Pull out the listing lines from the one containing "This screenshot has width=908, height=660." through the one containing "Action: tap(793, 41)", both included, and copy them verbatim without the pictures.
* START Data rows *
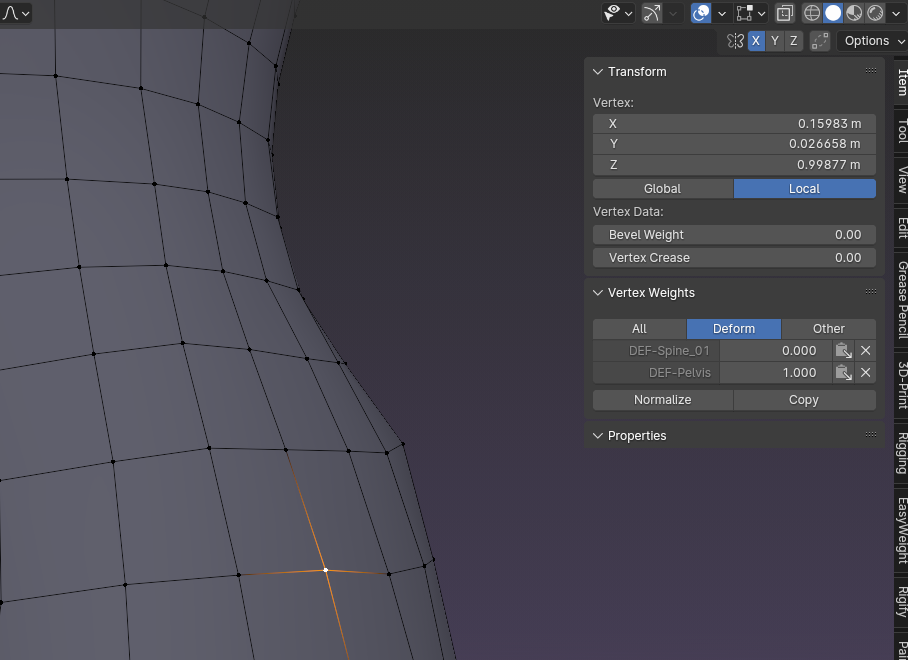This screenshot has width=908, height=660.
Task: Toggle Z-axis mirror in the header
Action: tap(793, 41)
* END Data rows *
* START Data rows *
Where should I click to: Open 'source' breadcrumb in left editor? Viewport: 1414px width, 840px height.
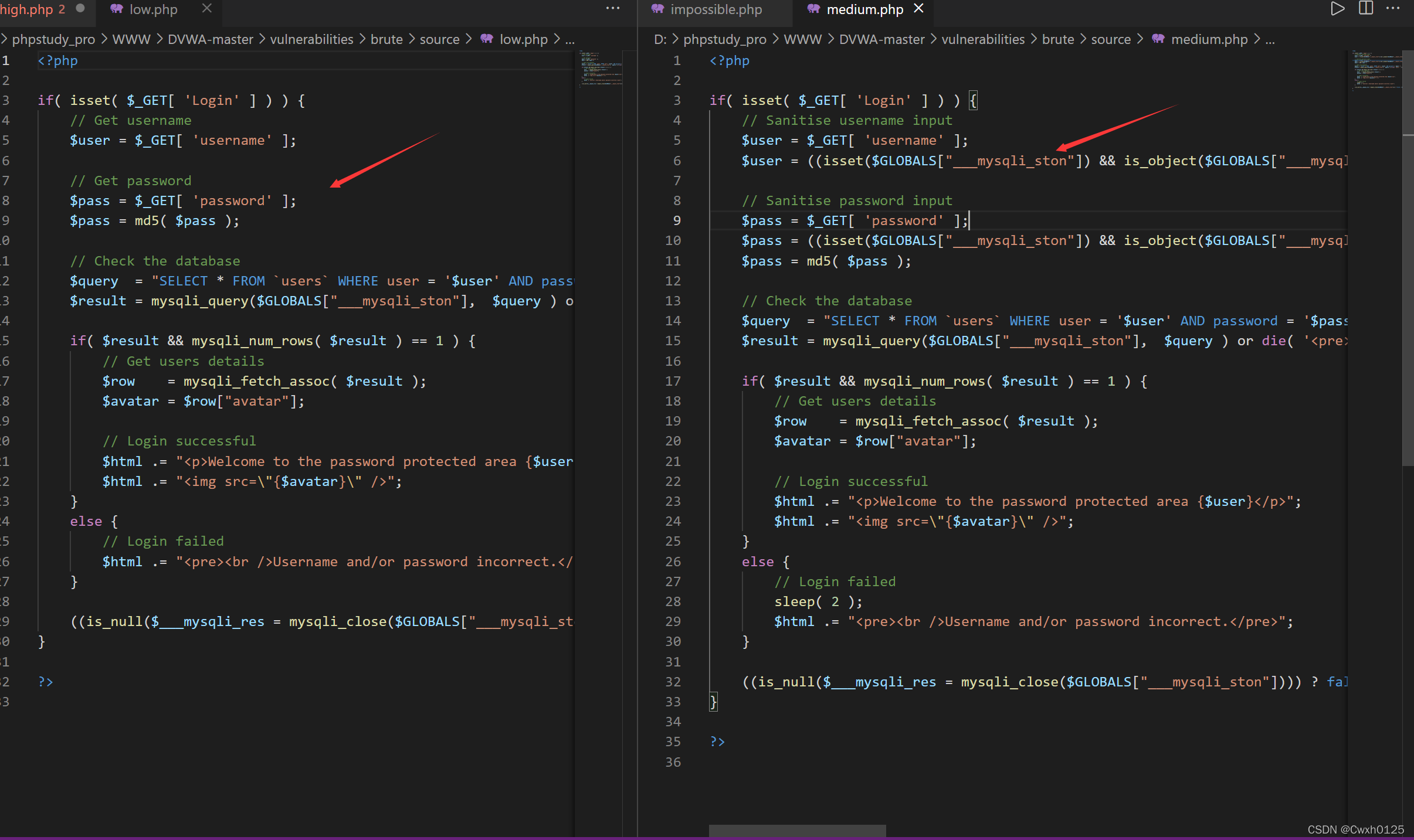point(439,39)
* END Data rows *
* START Data rows *
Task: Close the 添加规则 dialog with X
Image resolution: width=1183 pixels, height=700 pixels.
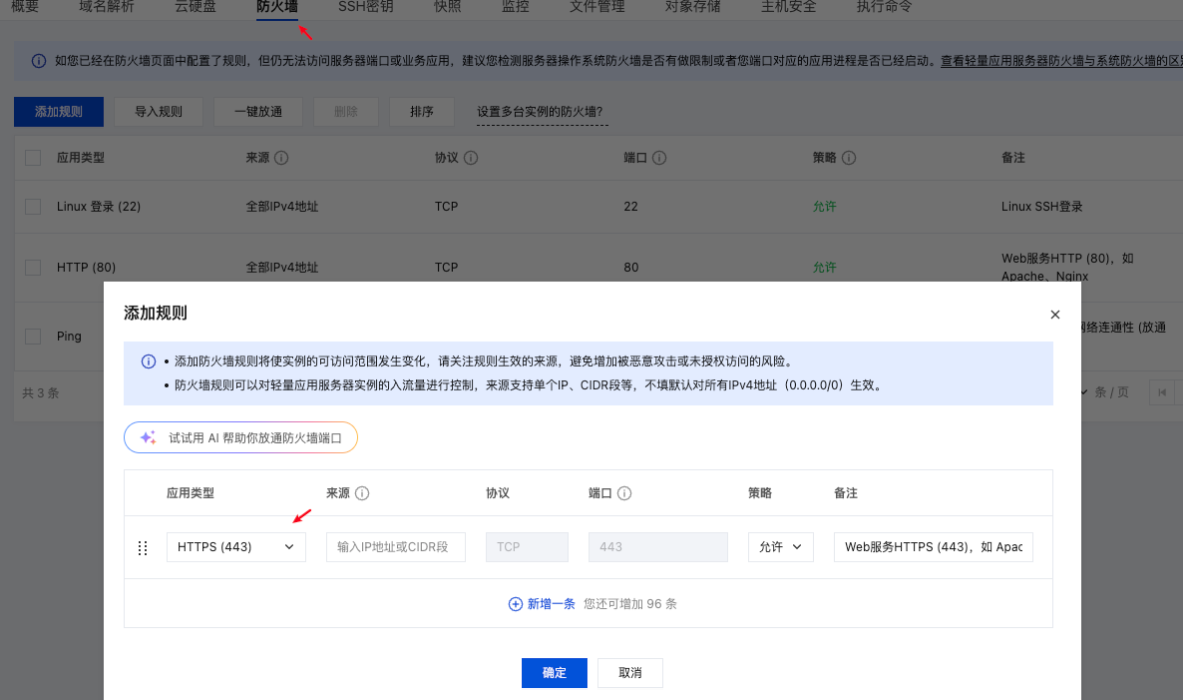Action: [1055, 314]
* END Data rows *
**Result:**
This screenshot has width=908, height=660.
Task: Toggle Z-axis mirror in the header
Action: tap(793, 41)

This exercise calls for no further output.